Supplied passage

━━━━━━

# Proof of Limit

• Jun 9th 2006, 12:48 PM
c_323_h
Proof of Limit
I have no experience in proofs whatsoever. Are there any general steps to go about proving math problems? I really don't know how to start these things or what the next steps are after the first step. Here is one from my calculus class I don't know how to do.

Prove
$\lim_{n\rightarrow 0^+}\sqrt{x} [1+sin^2(2\pi/x)]=0$
• Jun 9th 2006, 01:11 PM
CaptainBlack
Quote:

Originally Posted by c_323_h
I have no experience in proofs whatsoever. Are there any general steps to go about proving math problems? I really don't know how to start these things or what the next steps are after the first step. Here is one from my calculus class I don't know how to do.

Prove
$\lim_{n\rightarrow 0^+}\sqrt{x} [1+sin^2(2\pi/x)]=0$

I don't know how formal a proof you want, here is a relativle informal
proof:

As for all $t \in \mathbb{R}$ $0 \le |\sin(t)| \le 1$ we have that:

$
1 \le 1+\sin^2(2\pi/x) \le 2
$

So for all $x \ge 0$:

$\sqrt{x} \le \sqrt{x} [1+sin^2(2\pi/x)] \le 2\sqrt{x}$.

Now since $\sqrt{x} \to 0$ as $x \to 0$ from above this tell us that $\sqrt{x} [1+sin^2(2\pi/x)]$
is trapped between two function of $x$ both of which go to $0$ as $x$ goes to
$0$ from above and hence its limit is also $0$.

RonL

━━━━━━

Exercise
Reproduce the stretch of the limit proof thread that opens with the words containing "So for all $x" and closes with "is also $0$.", substituting "squeezed" for "trapped".

Records of locating words and elements
━━━━━━

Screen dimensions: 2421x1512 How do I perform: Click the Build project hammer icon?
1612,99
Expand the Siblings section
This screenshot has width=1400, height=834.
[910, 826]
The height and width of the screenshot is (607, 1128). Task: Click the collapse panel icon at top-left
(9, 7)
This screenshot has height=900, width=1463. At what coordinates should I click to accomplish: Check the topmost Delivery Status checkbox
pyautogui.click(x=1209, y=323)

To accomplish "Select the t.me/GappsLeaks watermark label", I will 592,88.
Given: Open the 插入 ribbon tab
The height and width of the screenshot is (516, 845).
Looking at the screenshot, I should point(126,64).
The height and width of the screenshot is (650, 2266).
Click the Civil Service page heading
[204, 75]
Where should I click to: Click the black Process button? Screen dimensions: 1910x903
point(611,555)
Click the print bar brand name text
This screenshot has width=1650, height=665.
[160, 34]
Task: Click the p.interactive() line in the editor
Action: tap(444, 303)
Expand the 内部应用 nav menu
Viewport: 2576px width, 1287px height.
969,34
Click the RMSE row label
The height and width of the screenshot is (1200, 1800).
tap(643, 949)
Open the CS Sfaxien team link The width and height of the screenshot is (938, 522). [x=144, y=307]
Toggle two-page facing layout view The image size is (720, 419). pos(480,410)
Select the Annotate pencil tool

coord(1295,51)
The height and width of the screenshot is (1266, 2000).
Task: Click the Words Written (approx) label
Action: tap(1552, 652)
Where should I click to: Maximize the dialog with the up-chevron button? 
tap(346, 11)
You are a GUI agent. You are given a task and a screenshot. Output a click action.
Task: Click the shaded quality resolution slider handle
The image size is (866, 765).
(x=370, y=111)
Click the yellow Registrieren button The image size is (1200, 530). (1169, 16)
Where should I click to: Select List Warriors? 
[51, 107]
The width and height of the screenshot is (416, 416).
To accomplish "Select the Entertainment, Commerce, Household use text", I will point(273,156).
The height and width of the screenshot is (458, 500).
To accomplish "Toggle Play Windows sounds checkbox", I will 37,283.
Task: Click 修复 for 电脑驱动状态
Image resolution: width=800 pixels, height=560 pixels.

━━━━━━

Solution to this task
So for all $x \ge 0$:

$\sqrt{x} \le \sqrt{x} [1+sin^2(2\pi/x)] \le 2\sqrt{x}$.

Now since $\sqrt{x} \to 0$ as $x \to 0$ from above this tell us that $\sqrt{x} [1+sin^2(2\pi/x)]$
is squeezed between two function of $x$ both of which go to $0$ as $x$ goes to
$0$ from above and hence its limit is also $0$.